Running Materials Studio array jobs in Murska

The "array job" functionality can be used to submit a set of predefined jobs and to control how much resources they use. This is important for Accelrys software jobs as there is a limited number of license tokens used by all jobs.

The LSF queuing system has the option to run an array job, which is essentially one jobs script that sends several jobs in a controlled fashion.

For example, if you want to run e.g. 20 DMol3 jobs, you could,  instead of writing 20 separate submission scripts, write just one array job script, and ask that to run the jobs. This way you can control how many jobs are running at the same moment and thus prevent the license tokens from running out.

The relevant line in the LSF-script would be

#BSUB -J dmol_arrayjob[1-20]%3

which would run twenty jobs but would let only three jobs into exectution at the same moment.

For more details on the array job, look at the bsub man page.

The complete job file could be like:

#!/bin/tcsh
#BSUB -L /bin/tcsh
#BSUB -J dmol_arrayjob[1-20]%3
#BSUB -o dmol_out%J
#BSUB -e dmol_err%J
#BSUB -M 1048576
#BSUB -W 12:00
#BSUB -n 1

cd /to/the/right/directory

set job_name=(`sed -n "$LSB_JOBINDEX"p inputlist.txt`)

set DMOL3PATH=/fs/local/linux26_x86_64/appl/chem/accelrys/MS/MS_4.2/DMol3/bin

$DMOL3PATH/RunDMol3.sh $job_name

$LSB_JOBINDEX is a variable that contains subjob spesific index numbers.
Sed is then used to read one line, specified by the index number, from
the list of jobs to be done (inputlist.txt). In this example the list
should have one column containing the names of jobs to be done (the basename of each job explained in the standalone page here).

To run array jobs, have a look at the old @CSC article, those jobs in SGE batch job system @CSC 4/2005 page 9 (pdf) but in that example, (for Murska i.e.

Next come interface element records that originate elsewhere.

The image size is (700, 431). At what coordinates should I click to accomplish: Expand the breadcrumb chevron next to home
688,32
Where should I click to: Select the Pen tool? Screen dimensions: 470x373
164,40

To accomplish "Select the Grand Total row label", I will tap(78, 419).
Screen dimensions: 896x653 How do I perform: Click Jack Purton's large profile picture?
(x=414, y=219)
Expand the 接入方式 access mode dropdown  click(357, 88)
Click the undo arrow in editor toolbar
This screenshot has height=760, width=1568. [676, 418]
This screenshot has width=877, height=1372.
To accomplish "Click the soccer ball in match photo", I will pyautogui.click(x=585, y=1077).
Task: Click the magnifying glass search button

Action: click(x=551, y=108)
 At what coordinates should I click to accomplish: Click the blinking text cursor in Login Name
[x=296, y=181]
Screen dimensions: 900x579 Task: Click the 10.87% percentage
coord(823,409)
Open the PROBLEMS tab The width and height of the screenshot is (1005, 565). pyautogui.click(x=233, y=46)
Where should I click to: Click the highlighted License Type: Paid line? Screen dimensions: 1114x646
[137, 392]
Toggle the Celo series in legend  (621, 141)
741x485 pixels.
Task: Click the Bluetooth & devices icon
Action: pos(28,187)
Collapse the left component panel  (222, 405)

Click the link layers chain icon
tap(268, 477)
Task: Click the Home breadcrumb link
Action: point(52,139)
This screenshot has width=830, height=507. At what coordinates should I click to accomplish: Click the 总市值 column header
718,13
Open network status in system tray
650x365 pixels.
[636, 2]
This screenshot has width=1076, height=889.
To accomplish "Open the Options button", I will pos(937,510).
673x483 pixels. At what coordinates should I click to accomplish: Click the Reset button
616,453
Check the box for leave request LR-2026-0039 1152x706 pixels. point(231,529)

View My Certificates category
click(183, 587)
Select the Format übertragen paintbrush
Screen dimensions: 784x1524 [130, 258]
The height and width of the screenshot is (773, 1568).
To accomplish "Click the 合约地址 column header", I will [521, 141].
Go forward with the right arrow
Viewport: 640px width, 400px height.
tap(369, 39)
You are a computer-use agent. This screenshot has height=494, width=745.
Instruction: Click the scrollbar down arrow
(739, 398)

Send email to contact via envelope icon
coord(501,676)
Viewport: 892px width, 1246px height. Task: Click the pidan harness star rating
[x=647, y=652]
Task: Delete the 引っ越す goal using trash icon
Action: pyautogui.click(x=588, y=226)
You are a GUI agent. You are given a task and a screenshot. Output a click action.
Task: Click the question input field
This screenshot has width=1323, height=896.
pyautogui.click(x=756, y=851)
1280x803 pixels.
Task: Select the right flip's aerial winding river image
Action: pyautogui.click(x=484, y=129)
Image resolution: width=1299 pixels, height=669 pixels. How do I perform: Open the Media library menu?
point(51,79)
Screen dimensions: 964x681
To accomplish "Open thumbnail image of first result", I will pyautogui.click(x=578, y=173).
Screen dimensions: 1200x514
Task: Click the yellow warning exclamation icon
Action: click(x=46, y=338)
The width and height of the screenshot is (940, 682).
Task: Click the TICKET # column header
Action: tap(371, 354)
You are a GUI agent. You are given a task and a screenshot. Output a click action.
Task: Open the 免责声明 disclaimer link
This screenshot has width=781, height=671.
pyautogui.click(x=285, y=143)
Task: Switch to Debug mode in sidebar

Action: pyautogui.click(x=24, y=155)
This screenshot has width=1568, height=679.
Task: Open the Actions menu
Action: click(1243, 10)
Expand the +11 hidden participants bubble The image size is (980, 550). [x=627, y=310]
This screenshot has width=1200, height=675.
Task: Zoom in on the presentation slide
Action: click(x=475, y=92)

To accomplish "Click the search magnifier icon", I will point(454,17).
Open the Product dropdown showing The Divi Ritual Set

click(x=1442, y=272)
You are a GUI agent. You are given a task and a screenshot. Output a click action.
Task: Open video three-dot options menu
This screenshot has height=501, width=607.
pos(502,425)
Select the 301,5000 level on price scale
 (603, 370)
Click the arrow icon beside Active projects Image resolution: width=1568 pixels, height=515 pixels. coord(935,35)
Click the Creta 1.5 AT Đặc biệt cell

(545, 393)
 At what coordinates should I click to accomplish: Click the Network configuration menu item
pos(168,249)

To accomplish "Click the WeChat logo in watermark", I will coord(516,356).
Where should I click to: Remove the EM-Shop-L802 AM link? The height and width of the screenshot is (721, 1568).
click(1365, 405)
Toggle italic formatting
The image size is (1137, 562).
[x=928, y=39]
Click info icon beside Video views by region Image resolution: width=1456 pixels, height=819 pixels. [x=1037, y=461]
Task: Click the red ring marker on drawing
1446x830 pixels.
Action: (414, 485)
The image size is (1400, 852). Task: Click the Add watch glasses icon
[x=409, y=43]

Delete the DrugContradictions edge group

LSF) you must replace:

#$ -t 1-x    -> #BSUB -J jobname[1-x]
$SGE_TASK_ID -> $LSB_JOBINDEX

The limiting the number of simultaneous jobs using the % definition
is the only additional thing that should be added to the things discussed
in the old @CSC article. (And of course all the SGE specific lines should be
converted to LSF fromat)

Total usage of Accelrys licenses

We ask the users of Accelrys software to not to hog all license tokens, but be considerate of other users. Please don't use more than 16 license tokens at a time, and if a more that 50 tokens are in use, try to stay below 10. Thank you.